Anti‑Pattern 4: Pipelines bypassing RBAC
If pipelines can run any playbook against any host using any credential, you’ve lost governance.
This is dangerous in enterprise environments.
Anti‑Pattern 5: AWX storing controller‑side vars that override Git
This creates non‑deterministic execution.
Playbooks behave differently depending on controller configuration.
This breaks portability.
Does the Combination Make Sense?
Here’s the part most teams miss:
The two patterns are not mutually exclusive.
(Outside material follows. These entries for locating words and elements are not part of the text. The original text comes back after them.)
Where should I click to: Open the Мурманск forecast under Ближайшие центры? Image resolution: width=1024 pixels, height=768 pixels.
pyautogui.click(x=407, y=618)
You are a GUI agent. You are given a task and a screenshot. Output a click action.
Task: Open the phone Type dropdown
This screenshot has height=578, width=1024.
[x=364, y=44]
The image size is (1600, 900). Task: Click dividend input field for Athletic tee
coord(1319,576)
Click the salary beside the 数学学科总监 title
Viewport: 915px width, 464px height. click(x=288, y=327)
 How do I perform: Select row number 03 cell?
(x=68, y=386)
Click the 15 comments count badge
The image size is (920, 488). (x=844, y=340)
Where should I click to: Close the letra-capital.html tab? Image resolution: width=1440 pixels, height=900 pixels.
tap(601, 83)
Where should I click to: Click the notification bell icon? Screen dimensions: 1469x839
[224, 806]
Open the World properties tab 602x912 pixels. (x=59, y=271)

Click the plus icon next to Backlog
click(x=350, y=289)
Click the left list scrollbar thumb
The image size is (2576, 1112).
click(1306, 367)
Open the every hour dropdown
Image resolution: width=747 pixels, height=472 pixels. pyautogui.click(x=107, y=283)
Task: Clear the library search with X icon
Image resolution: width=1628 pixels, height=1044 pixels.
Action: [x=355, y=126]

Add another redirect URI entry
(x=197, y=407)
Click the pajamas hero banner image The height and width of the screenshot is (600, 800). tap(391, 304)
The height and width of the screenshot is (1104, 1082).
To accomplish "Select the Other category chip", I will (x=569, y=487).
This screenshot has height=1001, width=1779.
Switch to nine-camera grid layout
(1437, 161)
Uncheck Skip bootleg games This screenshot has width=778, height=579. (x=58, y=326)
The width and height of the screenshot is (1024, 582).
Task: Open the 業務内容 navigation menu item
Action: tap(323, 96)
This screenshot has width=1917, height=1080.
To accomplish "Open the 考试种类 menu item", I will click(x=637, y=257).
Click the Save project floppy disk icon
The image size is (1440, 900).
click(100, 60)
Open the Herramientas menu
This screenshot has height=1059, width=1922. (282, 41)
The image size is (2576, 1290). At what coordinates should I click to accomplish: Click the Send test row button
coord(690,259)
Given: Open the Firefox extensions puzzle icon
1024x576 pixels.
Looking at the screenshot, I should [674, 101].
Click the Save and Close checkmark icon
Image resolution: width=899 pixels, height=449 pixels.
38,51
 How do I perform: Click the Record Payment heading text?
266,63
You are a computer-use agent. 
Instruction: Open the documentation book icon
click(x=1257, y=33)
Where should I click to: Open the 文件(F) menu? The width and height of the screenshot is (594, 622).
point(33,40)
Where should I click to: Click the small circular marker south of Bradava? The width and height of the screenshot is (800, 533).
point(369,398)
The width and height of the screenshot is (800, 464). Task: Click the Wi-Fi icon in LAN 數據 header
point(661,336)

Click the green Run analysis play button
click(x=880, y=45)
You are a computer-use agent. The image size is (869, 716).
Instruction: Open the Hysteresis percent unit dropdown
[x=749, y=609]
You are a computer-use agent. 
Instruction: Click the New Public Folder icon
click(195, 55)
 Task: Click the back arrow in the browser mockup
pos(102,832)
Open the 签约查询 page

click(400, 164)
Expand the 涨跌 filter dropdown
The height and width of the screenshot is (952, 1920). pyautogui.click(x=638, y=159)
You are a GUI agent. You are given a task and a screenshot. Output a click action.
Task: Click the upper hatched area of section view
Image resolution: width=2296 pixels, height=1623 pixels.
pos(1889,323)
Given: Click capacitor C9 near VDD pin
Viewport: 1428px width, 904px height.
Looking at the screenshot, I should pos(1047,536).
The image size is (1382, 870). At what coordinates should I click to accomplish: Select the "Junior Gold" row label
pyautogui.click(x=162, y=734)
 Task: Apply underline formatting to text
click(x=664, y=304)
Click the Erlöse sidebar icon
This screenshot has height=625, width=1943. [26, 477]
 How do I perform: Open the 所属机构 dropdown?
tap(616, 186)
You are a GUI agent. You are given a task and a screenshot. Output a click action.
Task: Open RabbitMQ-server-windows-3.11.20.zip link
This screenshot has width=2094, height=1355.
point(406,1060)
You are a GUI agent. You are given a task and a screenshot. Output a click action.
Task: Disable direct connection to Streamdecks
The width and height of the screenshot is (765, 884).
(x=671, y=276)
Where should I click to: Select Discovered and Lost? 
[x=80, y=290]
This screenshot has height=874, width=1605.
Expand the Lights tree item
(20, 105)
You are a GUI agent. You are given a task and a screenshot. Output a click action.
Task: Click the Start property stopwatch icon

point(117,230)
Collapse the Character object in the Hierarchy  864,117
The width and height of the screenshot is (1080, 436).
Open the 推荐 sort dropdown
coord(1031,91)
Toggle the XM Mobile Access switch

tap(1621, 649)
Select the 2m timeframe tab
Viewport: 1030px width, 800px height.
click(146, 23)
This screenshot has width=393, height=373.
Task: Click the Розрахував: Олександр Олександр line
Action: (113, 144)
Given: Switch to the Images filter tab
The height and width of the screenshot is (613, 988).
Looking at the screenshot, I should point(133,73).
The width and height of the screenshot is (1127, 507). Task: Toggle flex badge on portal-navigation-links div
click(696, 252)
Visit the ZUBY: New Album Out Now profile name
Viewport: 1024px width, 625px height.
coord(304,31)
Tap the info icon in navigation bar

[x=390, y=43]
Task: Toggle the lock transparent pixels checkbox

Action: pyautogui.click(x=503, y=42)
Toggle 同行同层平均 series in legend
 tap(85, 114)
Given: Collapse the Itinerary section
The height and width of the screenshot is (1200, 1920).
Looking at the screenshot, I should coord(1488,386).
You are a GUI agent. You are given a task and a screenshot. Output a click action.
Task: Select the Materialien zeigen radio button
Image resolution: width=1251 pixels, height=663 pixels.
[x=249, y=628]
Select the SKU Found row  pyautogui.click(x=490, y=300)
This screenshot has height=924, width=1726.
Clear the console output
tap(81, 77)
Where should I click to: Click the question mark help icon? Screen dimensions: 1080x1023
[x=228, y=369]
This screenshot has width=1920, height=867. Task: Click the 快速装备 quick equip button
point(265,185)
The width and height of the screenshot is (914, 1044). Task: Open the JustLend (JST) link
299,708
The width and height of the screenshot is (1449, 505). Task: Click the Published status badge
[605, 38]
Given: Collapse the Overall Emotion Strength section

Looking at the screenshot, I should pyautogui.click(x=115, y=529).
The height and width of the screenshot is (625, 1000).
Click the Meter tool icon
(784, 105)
They are complementary.
The Practical Guidance
Use pipeline execution when:
- automation must be reproducible
- automation must be portable
- automation must be version‑controlled
- automation must run anywhere
- automation must be tested before deployment
Use controller execution when:
- governance matters
- RBAC matters
- credential isolation matters
- auditability matters
- inventory sync matters
- event‑driven automation matters
Use both when:
- you need reproducibility and governance
- you need portability and control
- you need Git truth and environment truth
- you need cloud‑native execution and enterprise guardrails
This is the two‑layer architecture.
Final Takeaway
There are two patterns.
Trying to make one do both is how teams create drift, outages, and brittle automation.